#### Assignment:
A verbatim transcript of the data below is required, images omitted.
Source information section start
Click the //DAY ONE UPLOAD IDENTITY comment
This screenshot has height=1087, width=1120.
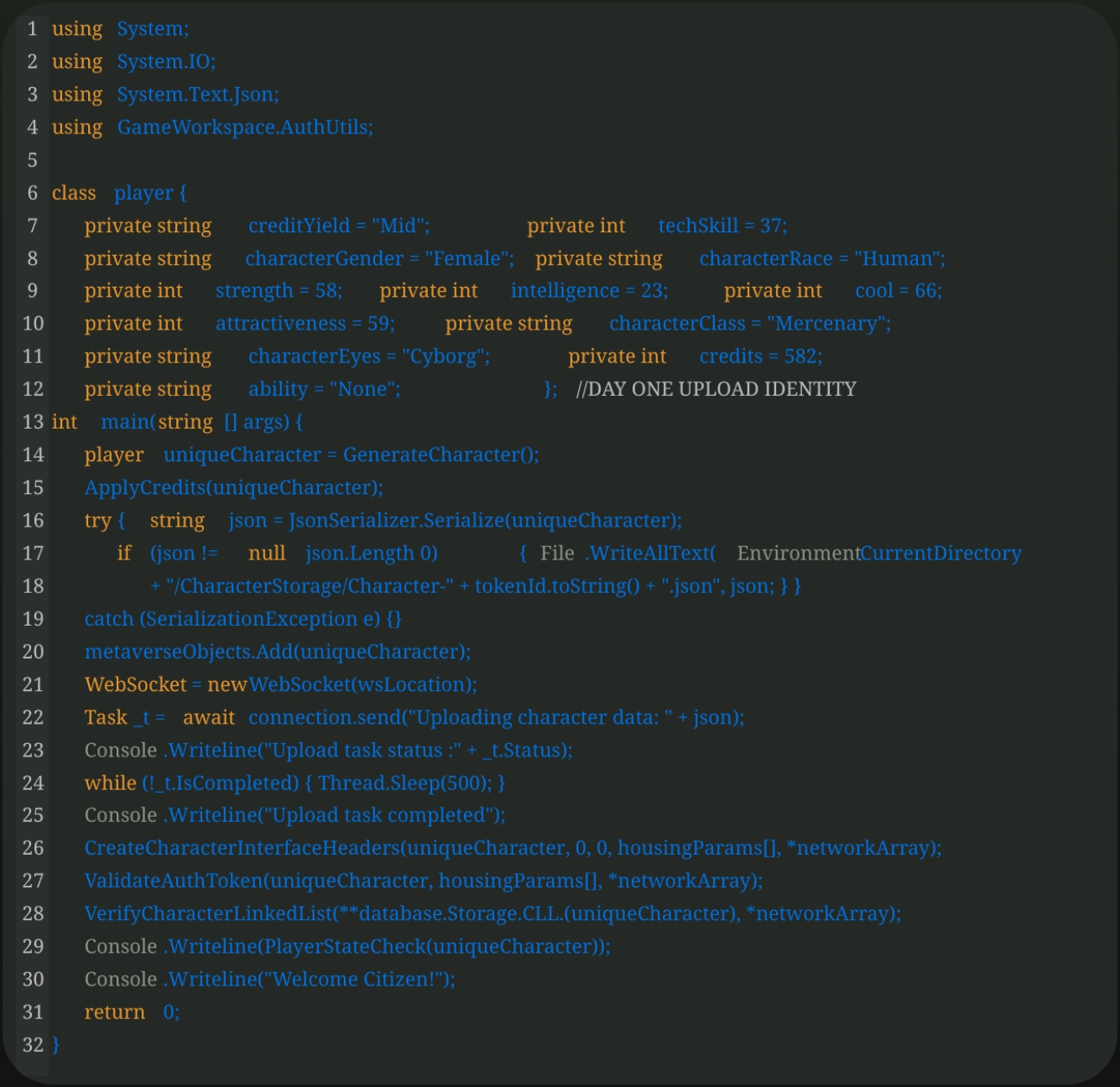pos(716,389)
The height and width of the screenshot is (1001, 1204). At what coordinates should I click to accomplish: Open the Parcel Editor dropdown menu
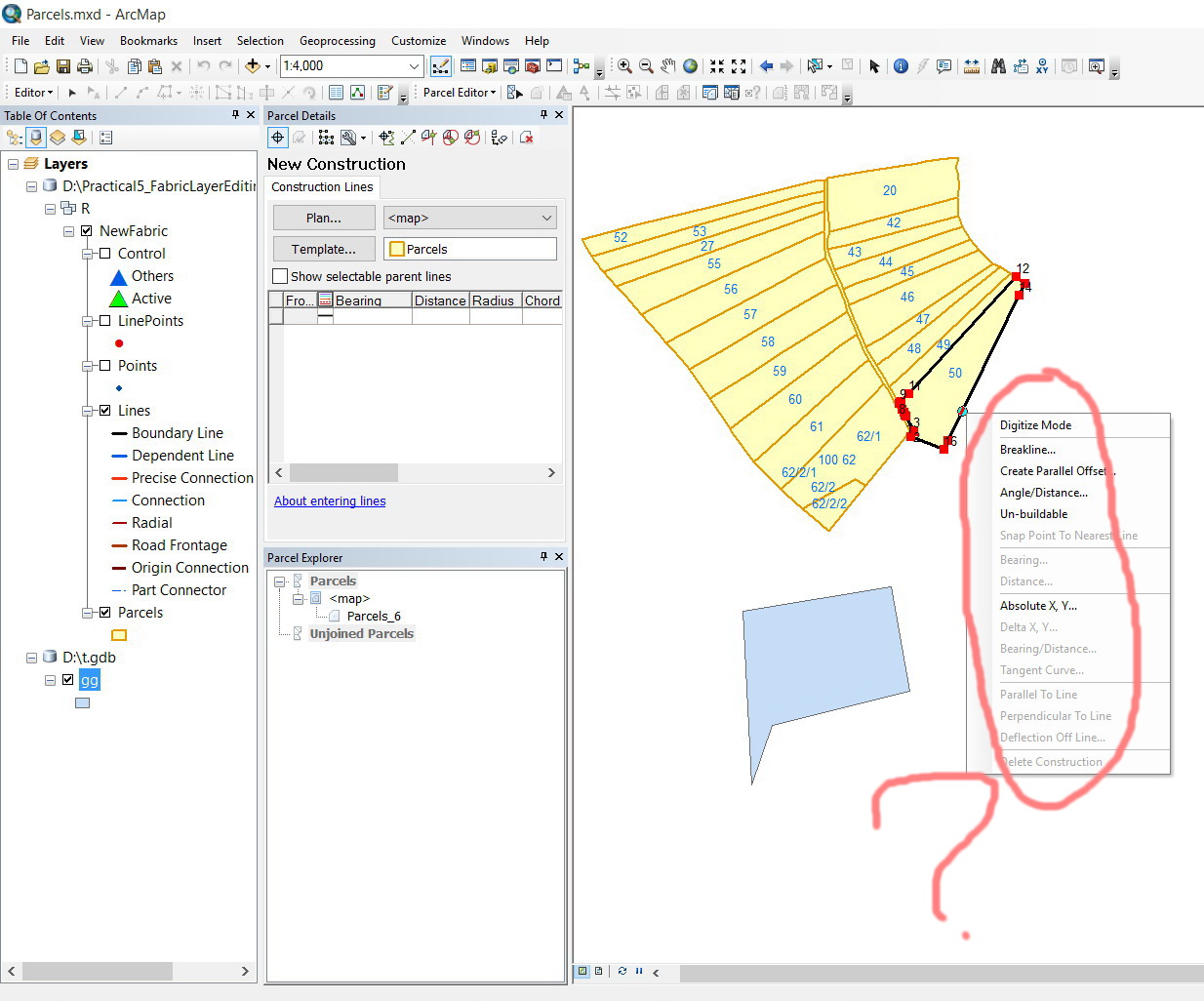coord(460,93)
Source information section end
#### The completed task:
Click the //DAY ONE UPLOAD IDENTITY comment
This screenshot has height=1087, width=1120.
pos(716,389)
The height and width of the screenshot is (1001, 1204). At what coordinates should I click to accomplish: Open the Parcel Editor dropdown menu
coord(460,93)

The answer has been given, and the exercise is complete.